Mr. Liba put his hand back in his pocket. “Two hundred and twenty three people you’ve helped save. That’s some track record.”
Joe’s eyes widened. This man
know a lot.
Mr. Liba nodded to the grocery bag in Joe’s hand. “Can’t survive in the woods on just that. You need other supplies.”
“I was heading to the hardware store,” Joe told him before he realized what he was saying.
“Planning on disappearing?”
Joe didn’t answer him.
“Joe Green,” Mr Liba said his name. “Seventeen years old. Five foot ten. One hundred and eighty five pounds. Blonde hair. Blue eyes. Grew up in a commune in the Tennessee hills.
Home schooled. Your father was the commune’s teacher, your mother, the healer. Your little sister lived to be ten year’s old. And you, my boy, inherited your mother’s gift of sight. Your world was perfect until earlier this year when your home was targeted in a hate crime by people who only understand one way of life. They brutally—”

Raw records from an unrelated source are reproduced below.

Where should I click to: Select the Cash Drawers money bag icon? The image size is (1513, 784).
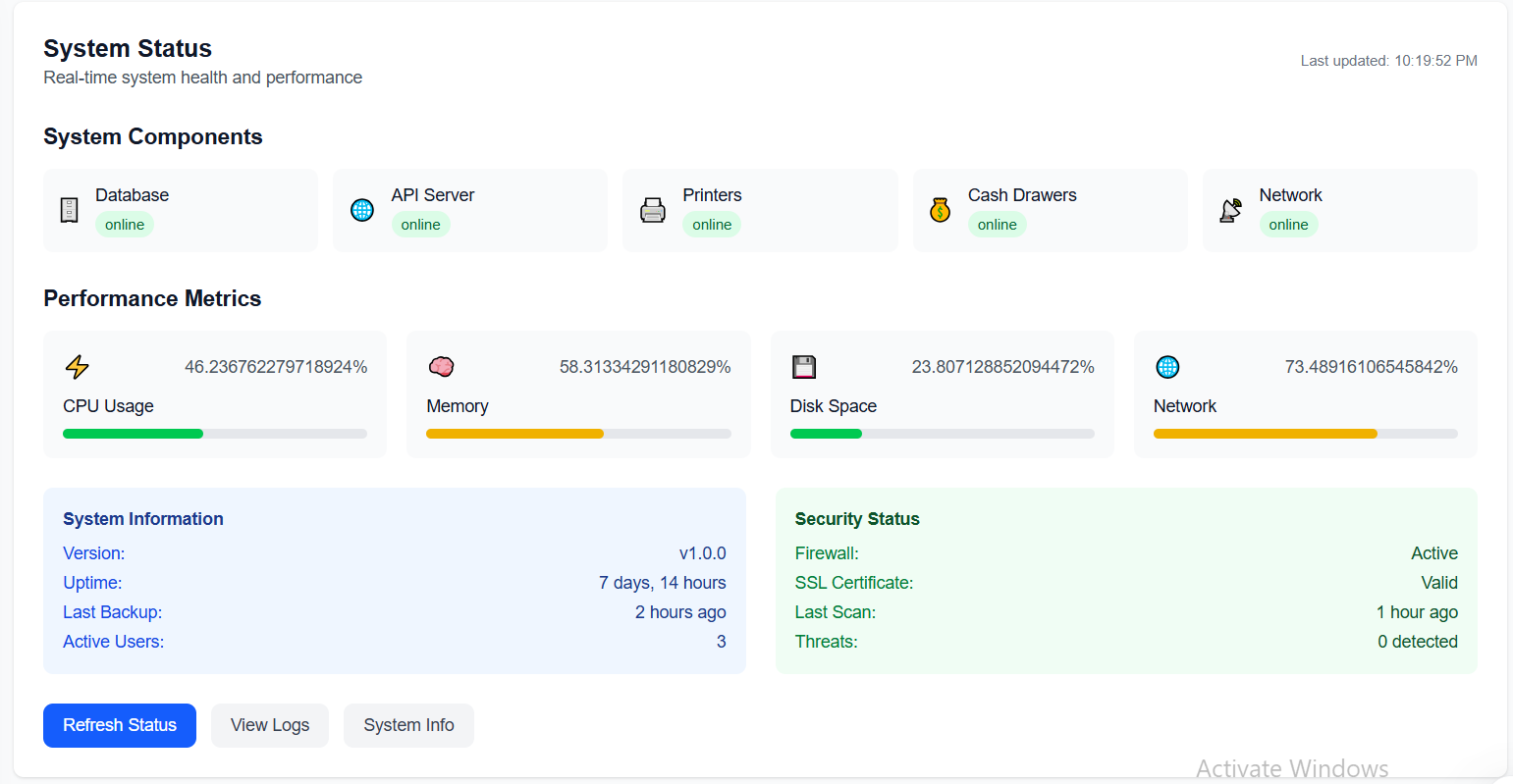[x=940, y=210]
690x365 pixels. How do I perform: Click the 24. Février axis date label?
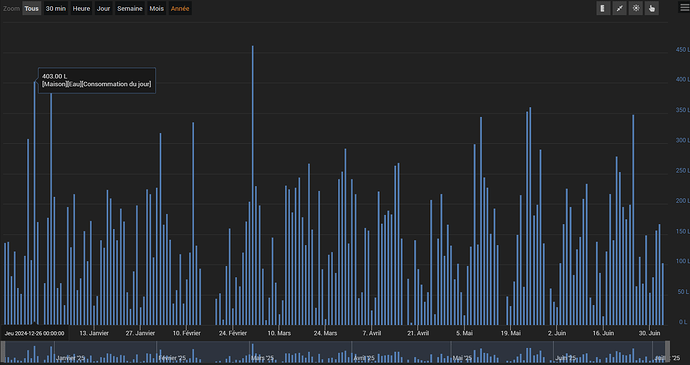point(233,333)
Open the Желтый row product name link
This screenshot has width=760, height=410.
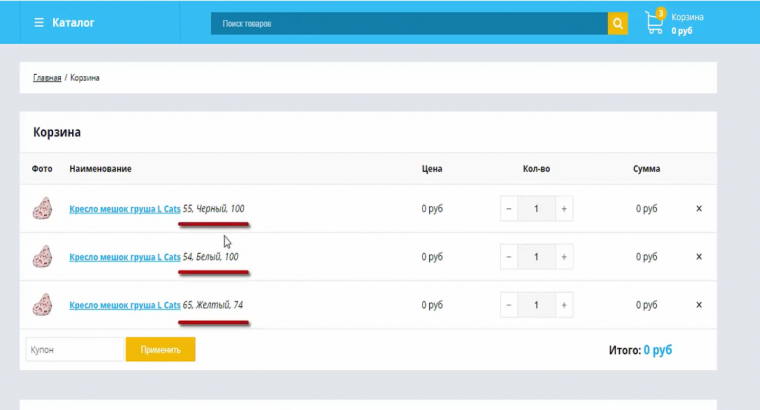tap(124, 305)
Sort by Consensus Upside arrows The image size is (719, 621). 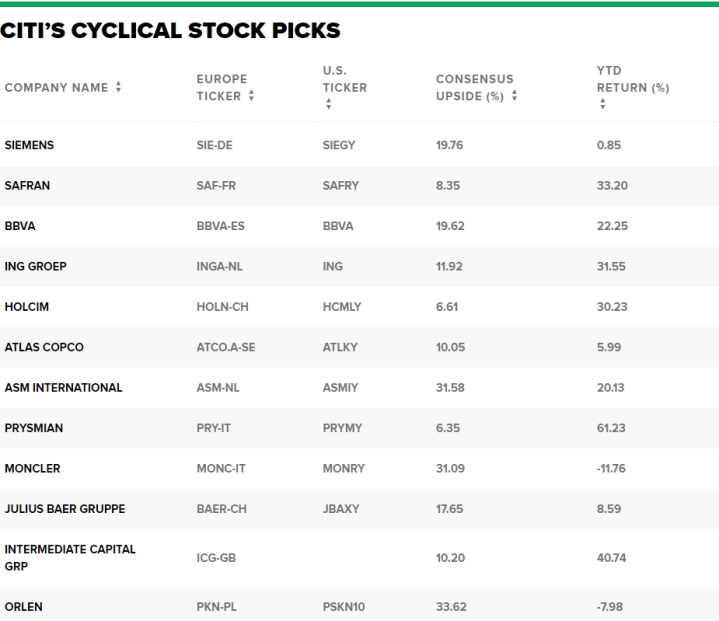pyautogui.click(x=514, y=95)
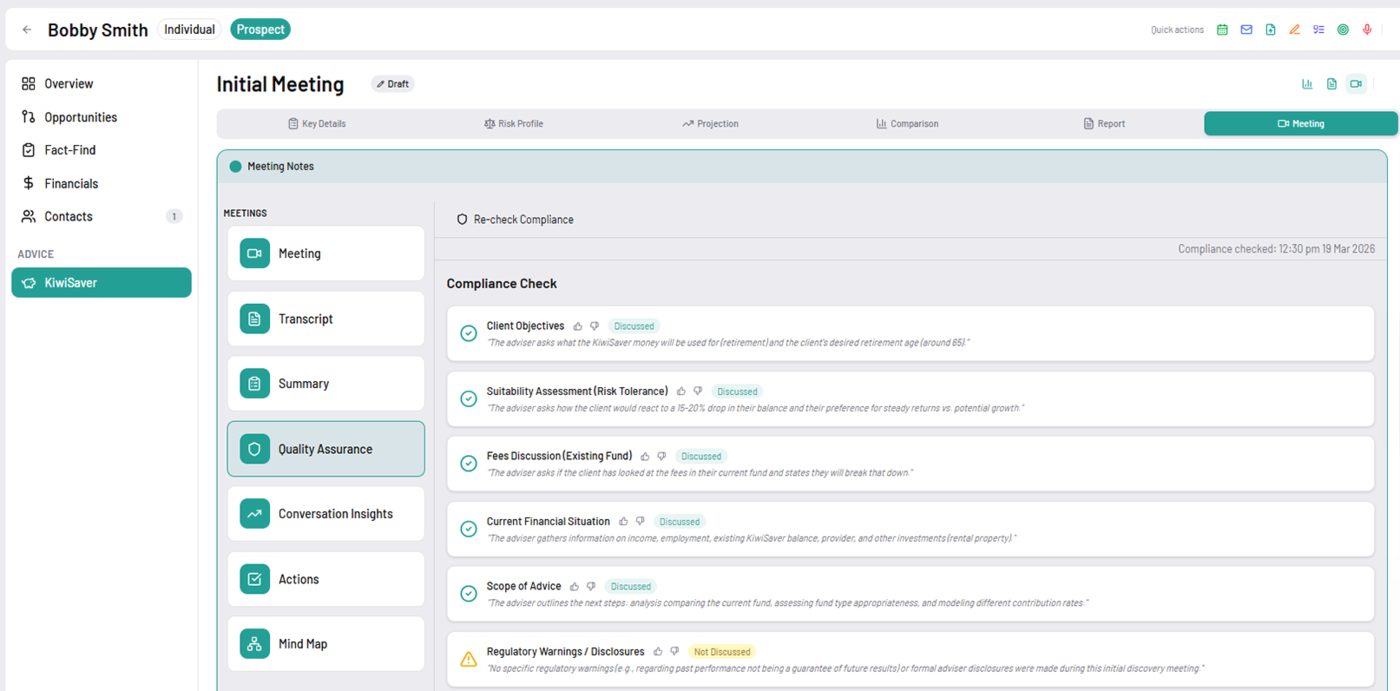Screen dimensions: 1400x691
Task: Open the email quick action
Action: pos(1246,29)
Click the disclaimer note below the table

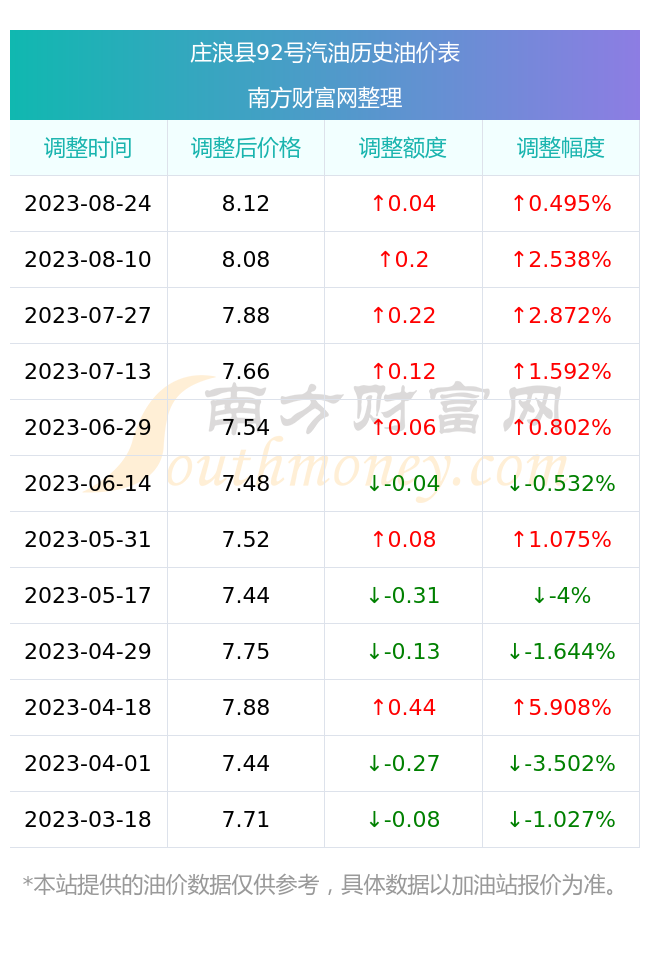click(x=321, y=884)
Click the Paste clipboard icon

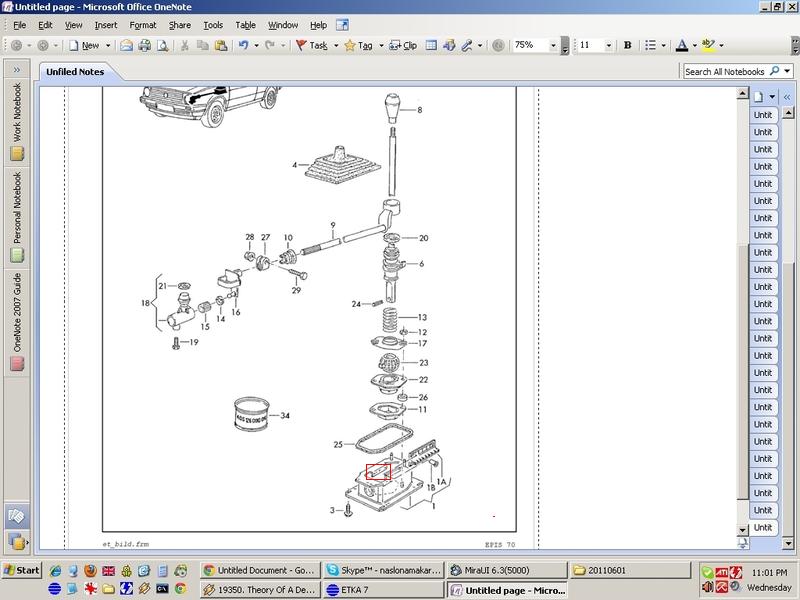(222, 45)
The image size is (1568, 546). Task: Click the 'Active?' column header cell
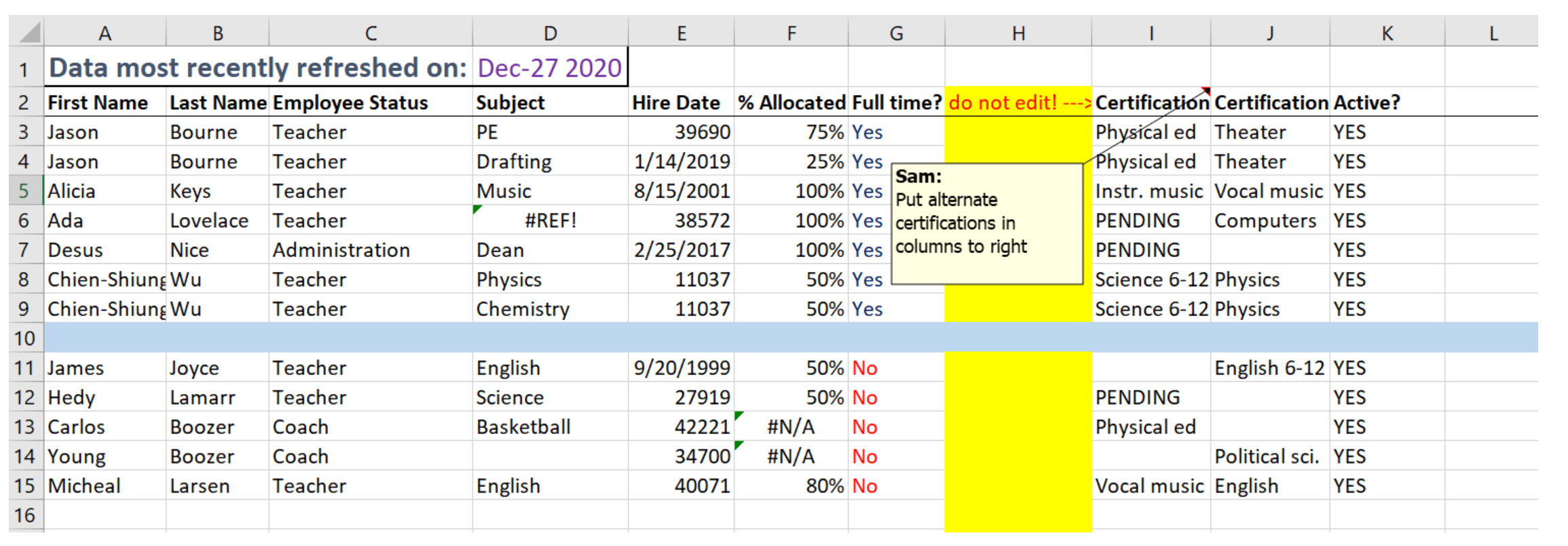1386,102

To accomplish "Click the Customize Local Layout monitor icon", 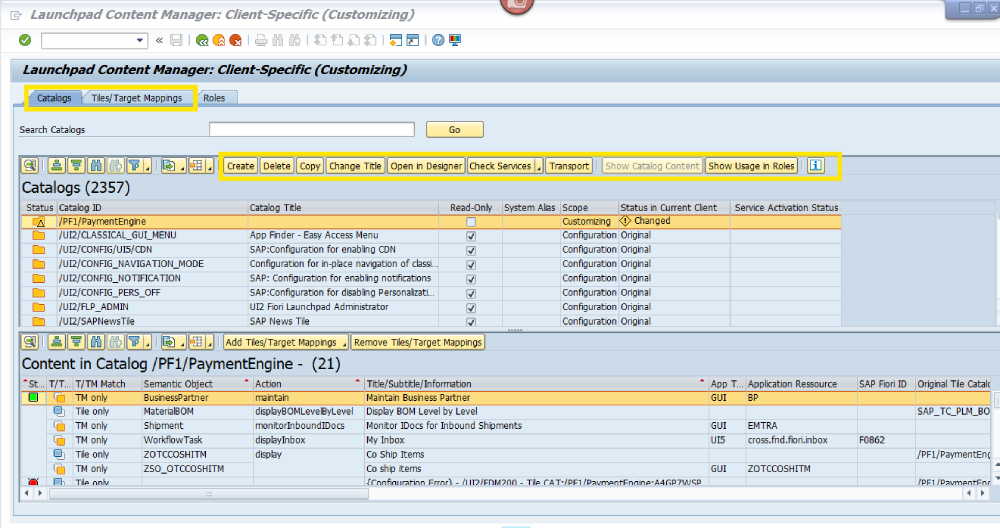I will coord(455,40).
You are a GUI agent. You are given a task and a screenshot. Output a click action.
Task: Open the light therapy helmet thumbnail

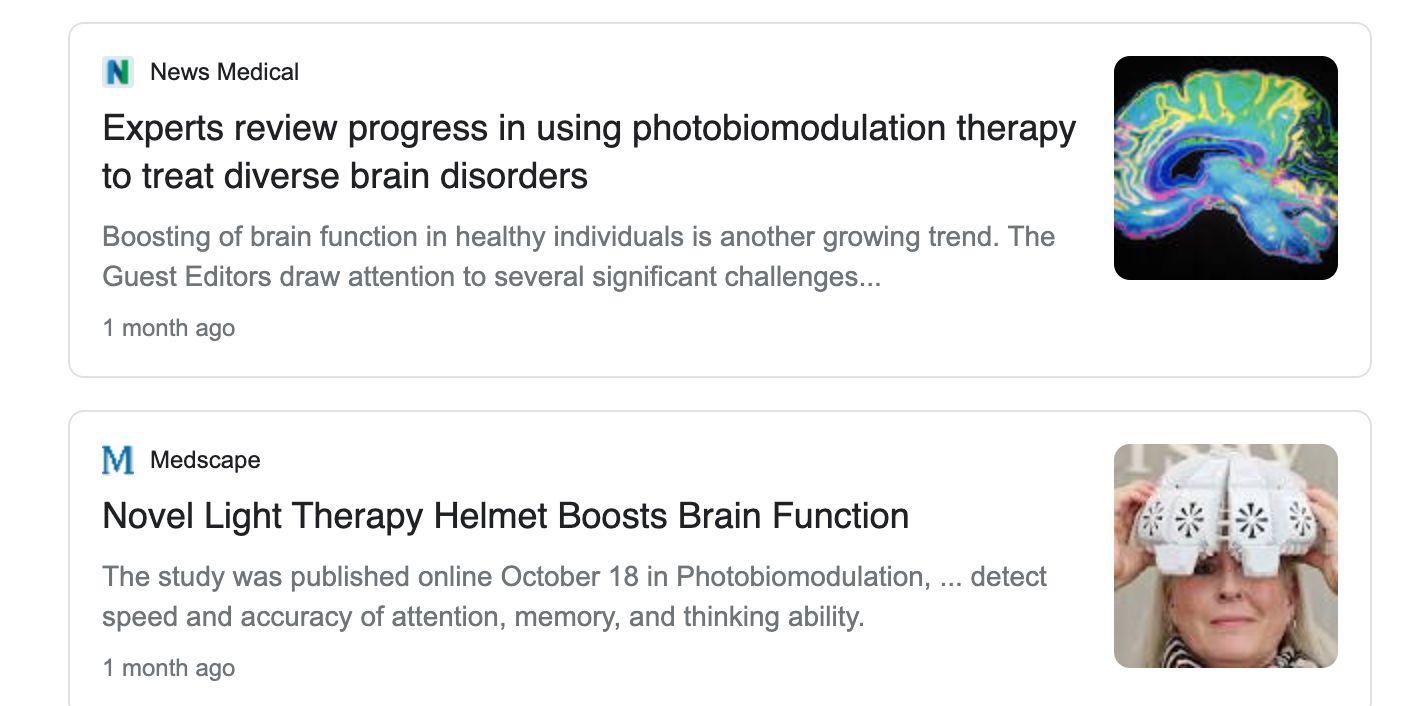1225,556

Joe squeezed his eyes shut. “Don’t. Please.”
“You had gone to gather herbs,” Mr. Liba continued. “There was nothing you could have done. By the time you returned—”
“Please. Stop.” Joe had seen enough of it already. Had relived it many times. He didn’t need any reminders.
Mr. Liba didn’t say anything else, and after a few seconds Joe opened his eyes, looked straight into Mr. Liba’s, and saw all the way to his soul.
Flashes of his life reeled passed. Him as a little boy being horribly beaten, locked in a closet, starved . . . as a young teenager being ganged up on by older guys . . . as a young man in training along side other men, learning how to fight . . . later in life rescuing people from terrible situations . . .
This man, Mr. Liba, had a stern, but gentle soul. A soul that was a little lost. A soul to be trusted. One full of kindness. Yet one not to be messed with.
This is your destiny
. Joe heard his mother’s voice.
Mr. Liba swallowed, and Joe sensed this man had lost a little bit of control and didn’t like it. Mr. Liba knew Joe had just seen his childhood.
Mr. Liba cleared his throat, clearly uncomfortable. “I would appreciate it,” he said, “if you would not share with people what you just saw in me.”
Joe nodded. “We all have our secrets. And I now know I’m supposed to come with you. I also know you’ve got to get to Chicago ASAP. That someone very important needs your help.”
Mr. Liba just looked at Joe. “You’re something else.”
They climbed into the black van parked in the grocery store lot. As they pulled away, Joe’s mind drifted to last year. . . “Jimmy Williams was from Chicago.”
“Twelve years old,” Mr. Liba picked up on the conversation. “Taken from the ball field.
Missing one month. You called in the lead that got him rescued.”
Joe nodded. “Barely in time. The follow up news stories reported Jimmy was near starvation when he was finally found.”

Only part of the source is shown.